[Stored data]
::::::
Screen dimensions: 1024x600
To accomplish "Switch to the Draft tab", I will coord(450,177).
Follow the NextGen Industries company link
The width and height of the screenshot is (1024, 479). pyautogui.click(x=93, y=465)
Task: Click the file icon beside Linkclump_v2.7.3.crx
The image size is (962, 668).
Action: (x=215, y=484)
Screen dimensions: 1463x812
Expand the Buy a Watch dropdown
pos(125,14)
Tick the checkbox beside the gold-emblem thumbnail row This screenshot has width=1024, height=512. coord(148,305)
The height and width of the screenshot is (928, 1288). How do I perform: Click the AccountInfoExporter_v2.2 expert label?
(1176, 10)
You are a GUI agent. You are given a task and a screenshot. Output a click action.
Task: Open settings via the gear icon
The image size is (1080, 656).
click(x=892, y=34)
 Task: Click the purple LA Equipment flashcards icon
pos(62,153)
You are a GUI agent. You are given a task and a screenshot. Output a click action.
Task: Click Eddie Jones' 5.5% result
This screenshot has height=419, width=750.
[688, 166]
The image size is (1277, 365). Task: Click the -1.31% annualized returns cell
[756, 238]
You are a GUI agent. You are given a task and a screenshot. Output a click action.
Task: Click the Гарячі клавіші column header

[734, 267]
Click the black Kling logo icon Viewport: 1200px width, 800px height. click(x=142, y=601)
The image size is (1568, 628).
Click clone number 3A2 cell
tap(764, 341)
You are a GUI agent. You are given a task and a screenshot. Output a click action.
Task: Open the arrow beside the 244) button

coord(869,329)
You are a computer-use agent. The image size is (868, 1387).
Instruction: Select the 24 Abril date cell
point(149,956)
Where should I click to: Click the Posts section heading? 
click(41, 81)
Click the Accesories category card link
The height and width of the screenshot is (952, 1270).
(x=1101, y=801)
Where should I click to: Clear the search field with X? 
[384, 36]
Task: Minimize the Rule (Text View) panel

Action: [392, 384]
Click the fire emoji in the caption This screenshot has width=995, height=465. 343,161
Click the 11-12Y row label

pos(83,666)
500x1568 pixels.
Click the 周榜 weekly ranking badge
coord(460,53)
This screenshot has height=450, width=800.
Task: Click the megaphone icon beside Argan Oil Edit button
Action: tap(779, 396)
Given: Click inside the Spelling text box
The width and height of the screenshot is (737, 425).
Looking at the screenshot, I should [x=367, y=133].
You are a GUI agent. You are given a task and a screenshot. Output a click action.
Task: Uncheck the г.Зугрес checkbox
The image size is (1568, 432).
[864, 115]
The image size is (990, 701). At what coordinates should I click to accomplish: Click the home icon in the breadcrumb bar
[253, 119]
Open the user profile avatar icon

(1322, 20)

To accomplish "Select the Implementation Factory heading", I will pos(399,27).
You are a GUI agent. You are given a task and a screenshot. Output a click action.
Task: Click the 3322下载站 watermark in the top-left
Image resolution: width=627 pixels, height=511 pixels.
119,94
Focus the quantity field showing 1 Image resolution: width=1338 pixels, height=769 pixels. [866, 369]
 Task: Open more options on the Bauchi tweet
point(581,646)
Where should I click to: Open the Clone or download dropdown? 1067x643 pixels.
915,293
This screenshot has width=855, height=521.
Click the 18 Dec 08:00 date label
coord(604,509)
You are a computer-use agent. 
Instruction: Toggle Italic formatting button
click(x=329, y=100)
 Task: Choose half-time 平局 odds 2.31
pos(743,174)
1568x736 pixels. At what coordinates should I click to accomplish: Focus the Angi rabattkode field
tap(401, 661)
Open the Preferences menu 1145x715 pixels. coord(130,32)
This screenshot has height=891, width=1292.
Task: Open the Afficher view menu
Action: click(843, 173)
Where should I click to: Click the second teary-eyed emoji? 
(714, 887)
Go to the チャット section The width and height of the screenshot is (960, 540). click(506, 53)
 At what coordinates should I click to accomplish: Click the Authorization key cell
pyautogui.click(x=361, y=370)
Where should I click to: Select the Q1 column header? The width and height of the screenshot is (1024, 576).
::::::
- **TASK REQUIREMENTS**: Every line above must be repeated exactly as it appears.

- **REPLY TO THE EXERCISE**:
Screen dimensions: 1024x600
To accomplish "Switch to the Draft tab", I will coord(450,177).
Follow the NextGen Industries company link
The width and height of the screenshot is (1024, 479). pyautogui.click(x=93, y=465)
Task: Click the file icon beside Linkclump_v2.7.3.crx
The image size is (962, 668).
Action: (x=215, y=484)
Screen dimensions: 1463x812
Expand the Buy a Watch dropdown
pos(125,14)
Tick the checkbox beside the gold-emblem thumbnail row This screenshot has width=1024, height=512. coord(148,305)
The height and width of the screenshot is (928, 1288). How do I perform: Click the AccountInfoExporter_v2.2 expert label?
(1176, 10)
You are a GUI agent. You are given a task and a screenshot. Output a click action.
Task: Open settings via the gear icon
The image size is (1080, 656).
click(x=892, y=34)
 Task: Click the purple LA Equipment flashcards icon
pos(62,153)
You are a GUI agent. You are given a task and a screenshot. Output a click action.
Task: Click Eddie Jones' 5.5% result
This screenshot has height=419, width=750.
[688, 166]
The image size is (1277, 365). Task: Click the -1.31% annualized returns cell
[756, 238]
You are a GUI agent. You are given a task and a screenshot. Output a click action.
Task: Click the Гарячі клавіші column header

[734, 267]
Click the black Kling logo icon Viewport: 1200px width, 800px height. click(x=142, y=601)
The image size is (1568, 628).
Click clone number 3A2 cell
tap(764, 341)
You are a GUI agent. You are given a task and a screenshot. Output a click action.
Task: Open the arrow beside the 244) button

coord(869,329)
You are a computer-use agent. The image size is (868, 1387).
Instruction: Select the 24 Abril date cell
point(149,956)
Where should I click to: Click the Posts section heading? 
click(41, 81)
Click the Accesories category card link
The height and width of the screenshot is (952, 1270).
(x=1101, y=801)
Where should I click to: Clear the search field with X? 
[384, 36]
Task: Minimize the Rule (Text View) panel

Action: [392, 384]
Click the fire emoji in the caption This screenshot has width=995, height=465. 343,161
Click the 11-12Y row label

pos(83,666)
500x1568 pixels.
Click the 周榜 weekly ranking badge
coord(460,53)
This screenshot has height=450, width=800.
Task: Click the megaphone icon beside Argan Oil Edit button
Action: tap(779, 396)
Given: Click inside the Spelling text box
The width and height of the screenshot is (737, 425).
Looking at the screenshot, I should [x=367, y=133].
You are a GUI agent. You are given a task and a screenshot. Output a click action.
Task: Uncheck the г.Зугрес checkbox
The image size is (1568, 432).
[864, 115]
The image size is (990, 701). At what coordinates should I click to accomplish: Click the home icon in the breadcrumb bar
[253, 119]
Open the user profile avatar icon

(1322, 20)

To accomplish "Select the Implementation Factory heading", I will pos(399,27).
You are a GUI agent. You are given a task and a screenshot. Output a click action.
Task: Click the 3322下载站 watermark in the top-left
Image resolution: width=627 pixels, height=511 pixels.
119,94
Focus the quantity field showing 1 Image resolution: width=1338 pixels, height=769 pixels. [866, 369]
 Task: Open more options on the Bauchi tweet
point(581,646)
Where should I click to: Open the Clone or download dropdown? 1067x643 pixels.
915,293
This screenshot has width=855, height=521.
Click the 18 Dec 08:00 date label
coord(604,509)
You are a computer-use agent. 
Instruction: Toggle Italic formatting button
click(x=329, y=100)
 Task: Choose half-time 平局 odds 2.31
pos(743,174)
1568x736 pixels. At what coordinates should I click to accomplish: Focus the Angi rabattkode field
tap(401, 661)
Open the Preferences menu 1145x715 pixels. coord(130,32)
This screenshot has height=891, width=1292.
Task: Open the Afficher view menu
Action: click(843, 173)
Where should I click to: Click the second teary-eyed emoji? 
(714, 887)
Go to the チャット section The width and height of the screenshot is (960, 540). click(506, 53)
 At what coordinates should I click to accomplish: Click the Authorization key cell
pyautogui.click(x=361, y=370)
Where should I click to: Select the Q1 column header? The width and height of the screenshot is (1024, 576).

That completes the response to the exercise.